PSU, Indian Oil sold petrol at Rs 10 a litre loss, diesel at Rs 14; posts Rs 1,992-cr net loss in Q1

Indian Oil Corporation sold petrol at a loss of Rs 10 per litre and diesel at Rs 14 a litre during April-June, leading to the firm reporting its first quarterly net loss in over two years.

The nation’s largest oil refining and fuel retailing firm reported a net loss of Rs 1,992.53 crore in April-June compared to Rs 5,941.37 crore of net profit in the same period a year back and Rs 6,021.9 crore in the preceding January-March quarter.

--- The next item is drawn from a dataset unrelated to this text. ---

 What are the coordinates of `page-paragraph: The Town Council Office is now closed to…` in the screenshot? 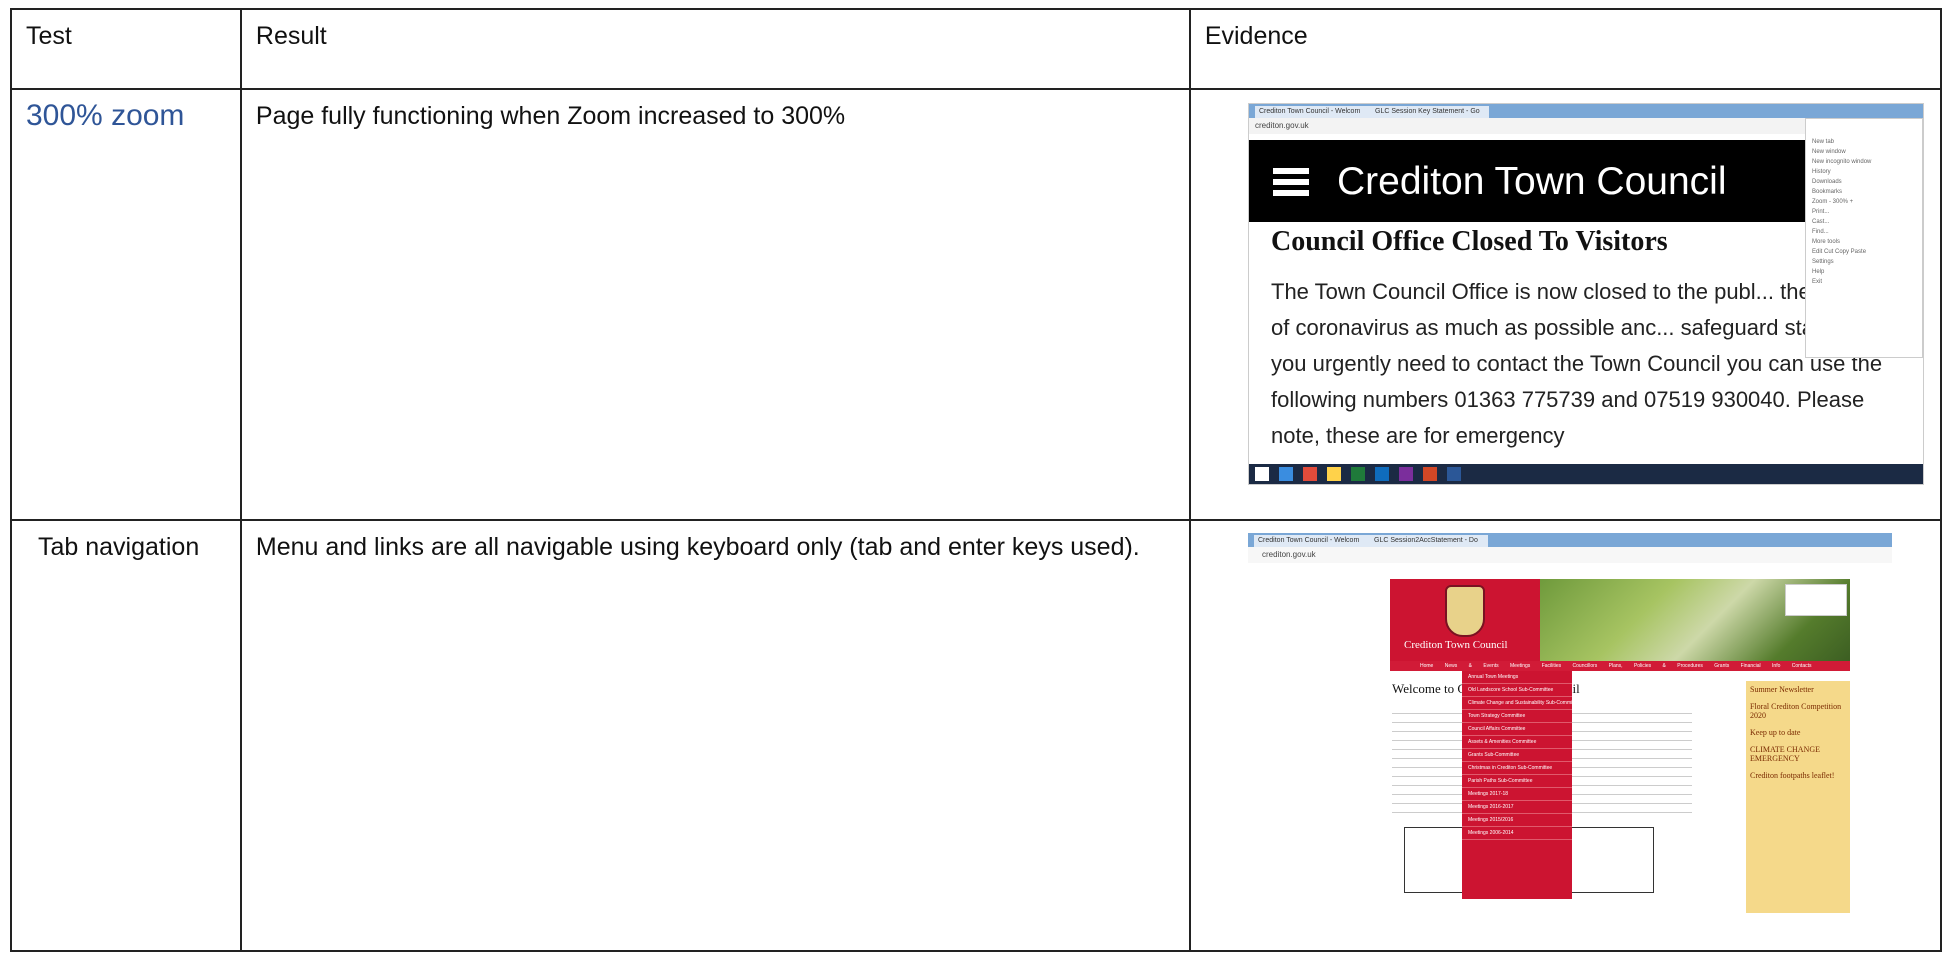 It's located at (1578, 364).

“IOC (Indian Oil Corporation) reported an 88 per cent year-on-year decline in its standalone EBITDA to Rs 1,358.9 crore and a net loss of Rs 1,992.5 crore, despite record high gross refining margins (GRMs) of $ 31.8 per barrel for the quarter.

“Earnings decline was driven by a sharp fall in retail fuel margins for petrol and diesel with an estimated net loss of Rs 10 per litre for petrol and Rs 14 a litre for diesel for the quarter and inventory loss of Rs 1,500-1,600 crore due to excise duty cut in the quarter,” ICICI Securities said.

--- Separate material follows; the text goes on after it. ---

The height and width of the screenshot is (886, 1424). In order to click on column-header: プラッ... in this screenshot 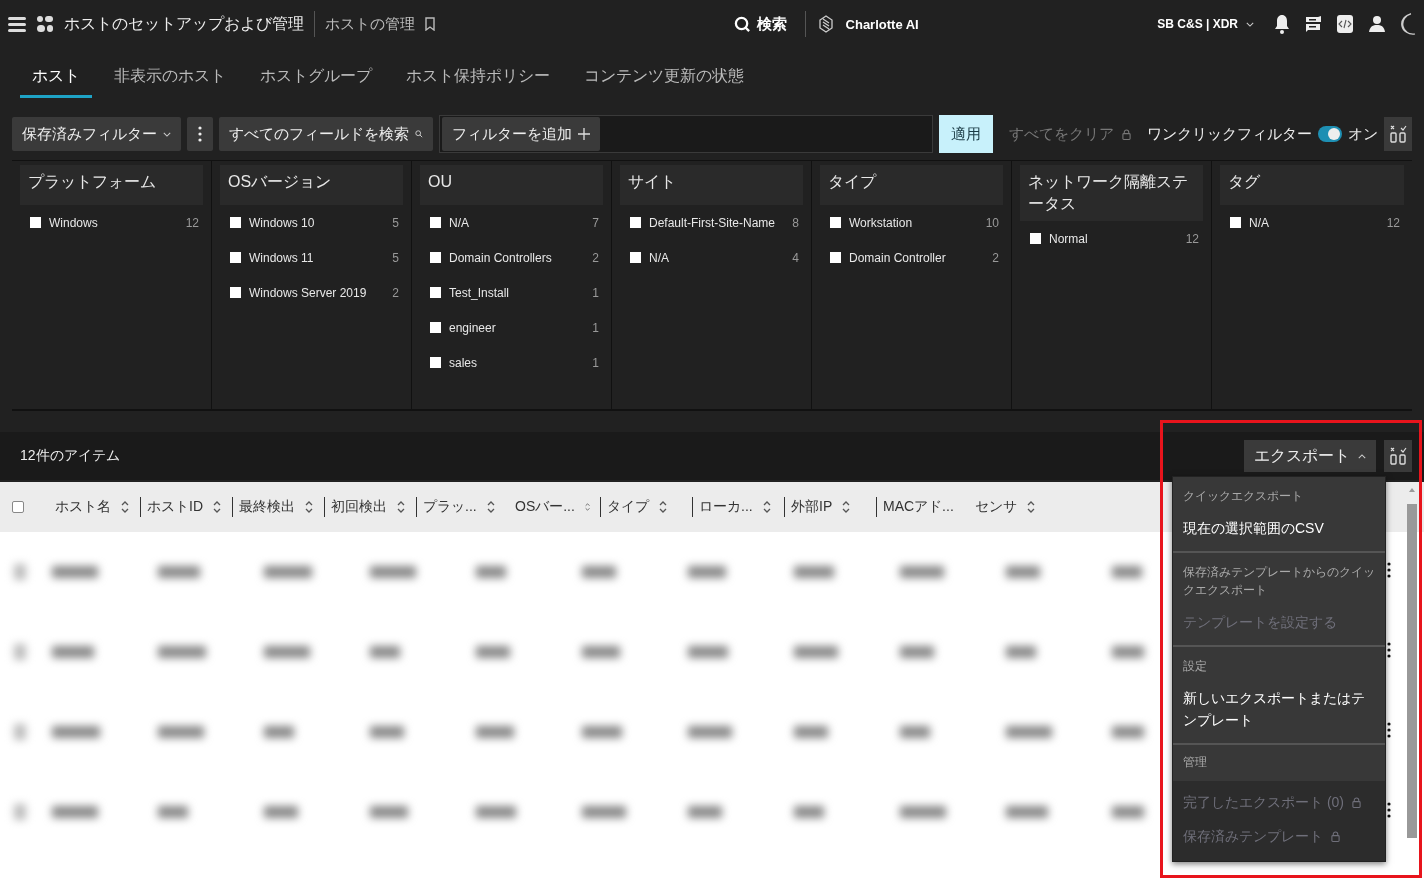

While fuel retailers are supposed to revise petrol and diesel prices daily in line with cost, IOC and other state-owned firms Bharat Petroleum Corporation Ltd (BPCL) and Hindustan Petroleum Corporation Ltd (HPCL) kept prices on hold despite a rise in input cost.

The basket of crude oil India imports averaged $ 109 per barrel, but the retail pump rates were aligned to about $ 85-86 a barrel cost. This is the first quarterly loss in over two years. The company had reported a net loss in January-March 2020, but that was on account of inventory losses on processing costlier crude.

These losses negated record refining margins. IOC earned $ 31.81 on turning every barrel of crude oil into fuel at the refinery gate as opposed to a gross refining margin (GRM) of $ 6.58 per barrel in April-June 2021. The core margin, after offsetting inventory losses, was $ 25.34 per barrel. “However, the suppressed marketing margins of certain petroleum products have offset the benefit of an increase in GRM,” the company said in notes to its accounts.